LangChain & LangGraph

Build sophisticated LLM applications with composable chains and agent graphs.

Quick Start

pip install langchain langchain-openai langchain-anthropic langgraph
from langchain_anthropic import ChatAnthropic
from langchain_core.prompts import ChatPromptTemplate

# Simple chain
llm = ChatAnthropic(model="claude-3-sonnet-20240229")
prompt = ChatPromptTemplate.from_template("Explain {topic} in simple terms.")
chain = prompt | llm

response = chain.invoke({"topic": "quantum computing"})

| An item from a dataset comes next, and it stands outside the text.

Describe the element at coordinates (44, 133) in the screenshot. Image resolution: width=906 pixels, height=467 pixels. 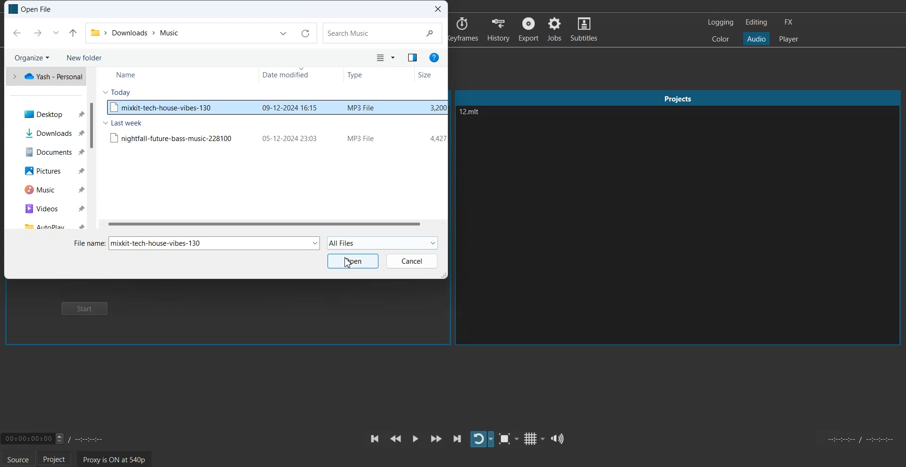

LCEL (LangChain Expression Language)

Compose chains with the pipe operator:

from langchain_core.output_parsers import StrOutputParser
from langchain_core.runnables import RunnablePassthrough

# Chain with parsing
chain = (
    {"topic": RunnablePassthrough()}
    | prompt
    | llm
    | StrOutputParser()
)

result = chain.invoke("machine learning")

RAG Pipeline

from langchain_openai import OpenAIEmbeddings
from langchain_community.vectorstores import Chroma
from langchain_core.prompts import ChatPromptTemplate
from langchain_core.runnables import RunnablePassthrough

# Create vector store
embeddings = OpenAIEmbeddings()
vectorstore = Chroma.from_documents(documents, embeddings)
retriever = vectorstore.as_retriever(search_kwargs={"k": 4})

# RAG prompt
prompt = ChatPromptTemplate.from_template("""
Answer based on the following context:
{context}

Question: {question}
""")

# RAG chain
rag_chain = (
    {"context": retriever, "question": RunnablePassthrough()}
    | prompt
    | llm
    | StrOutputParser()
)

answer = rag_chain.invoke("What is the refund policy?")

LangGraph Agent

from langgraph.graph import StateGraph, END
from langgraph.prebuilt import ToolNode
from langchain_core.tools import tool
from typing import TypedDict, Annotated
import operator

# Define state
class AgentState(TypedDict):
    messages: Annotated[list, operator.add]

# Define tools
@tool
def search(query: str) -> str:
    """Search the web."""
    return f"Results for: {query}"

@tool
def calculator(expression: str) -> str:
    """Calculate mathematical expression."""
    return str(eval(expression))

tools = [search, calculator]

# Create graph
graph = StateGraph(AgentState)

# Add nodes
graph.add_node("agent", call_model)
graph.add_node("tools", ToolNode(tools))

# Add edges
graph.set_entry_point("agent")
graph.add_conditional_edges(
    "agent",
    should_continue,
    {"continue": "tools", "end": END}
)
graph.add_edge("tools", "agent")

# Compile
app = graph.compile()

# Run
result = app.invoke({"messages": [HumanMessage(content="What is 25 * 4?")]})

Structured Output

from langchain_core.pydantic_v1 import BaseModel, Field

class Person(BaseModel):
    name: str = Field(description="Person's name")
    age: int = Field(description="Person's age")
    occupation: str = Field(description="Person's job")

# Structured LLM
structured_llm = llm.with_structured_output(Person)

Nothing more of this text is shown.